### YOUR TASK
Arrange the records from the line containing "You are a computer-use" through the line containing "[x=39, y=11]", inclusive, as a two-column CSV headed instruction and action. Give one row per record, put each value in a single quoted field with line breaks replaced by spaces, and leave the pictures out.

### PROVIDED RECORDS
========================================

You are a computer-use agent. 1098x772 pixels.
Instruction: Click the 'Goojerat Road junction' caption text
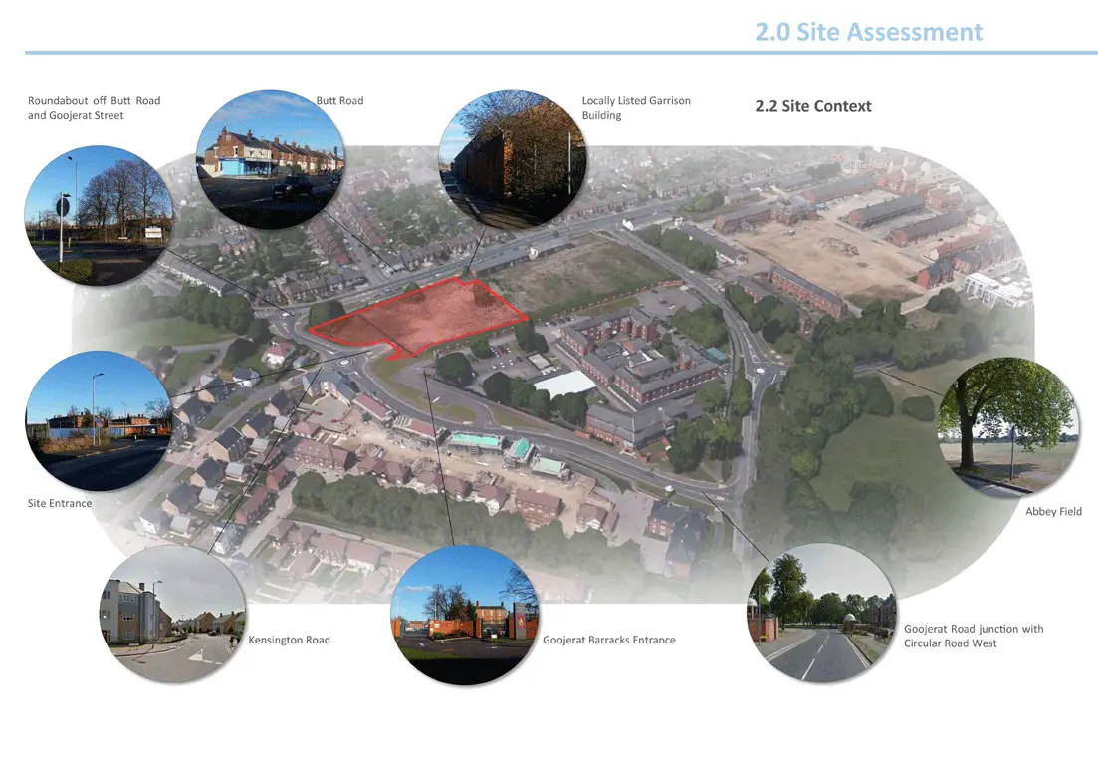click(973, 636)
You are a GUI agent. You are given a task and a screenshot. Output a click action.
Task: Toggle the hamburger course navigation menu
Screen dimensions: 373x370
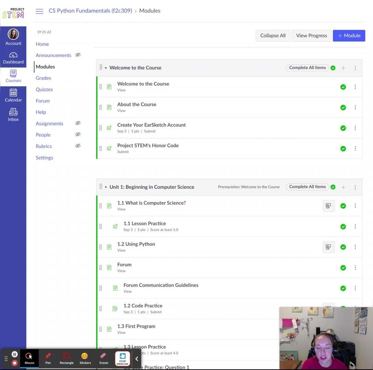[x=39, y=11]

========================================

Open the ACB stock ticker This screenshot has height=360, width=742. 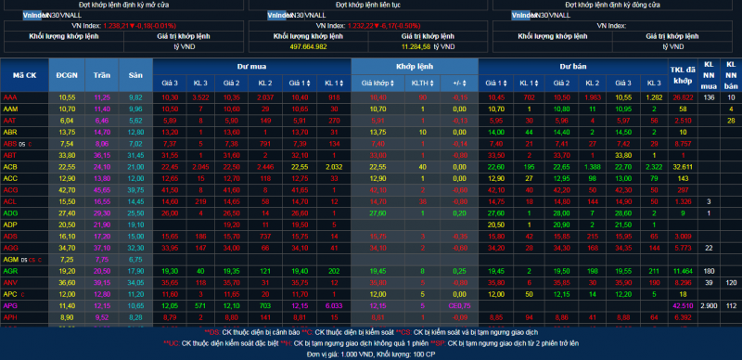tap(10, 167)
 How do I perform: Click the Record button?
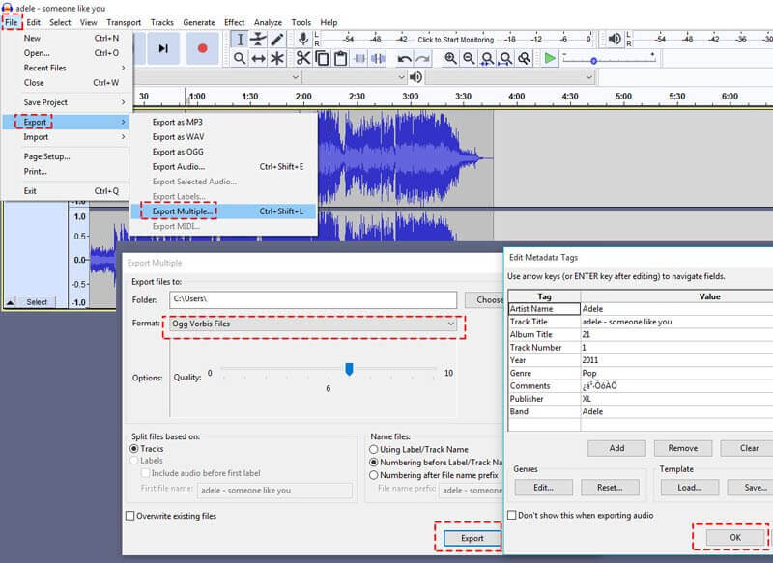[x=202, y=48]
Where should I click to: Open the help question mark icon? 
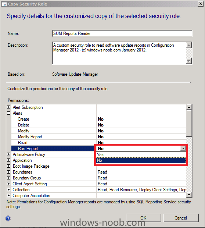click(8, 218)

========================================

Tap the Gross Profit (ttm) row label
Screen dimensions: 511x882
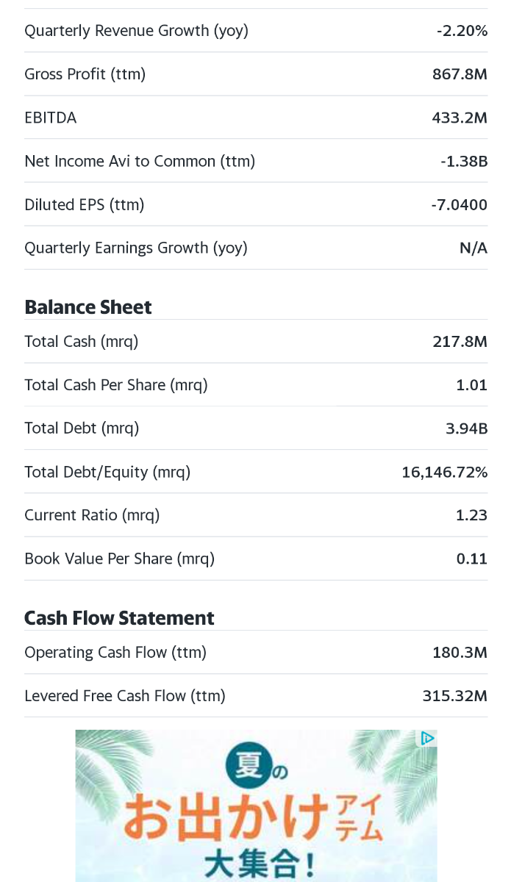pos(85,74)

========================================

### EXERCISE OUTPUT
instruction,action
"You are a computer-use agent. 1098x772 pixels. Instruction: Click the 'Goojerat Road junction' caption text","click(973, 636)"
"You are a GUI agent. You are given a task and a screenshot. Output a click action. Task: Toggle the hamburger course navigation menu Screen dimensions: 373x370","[x=39, y=11]"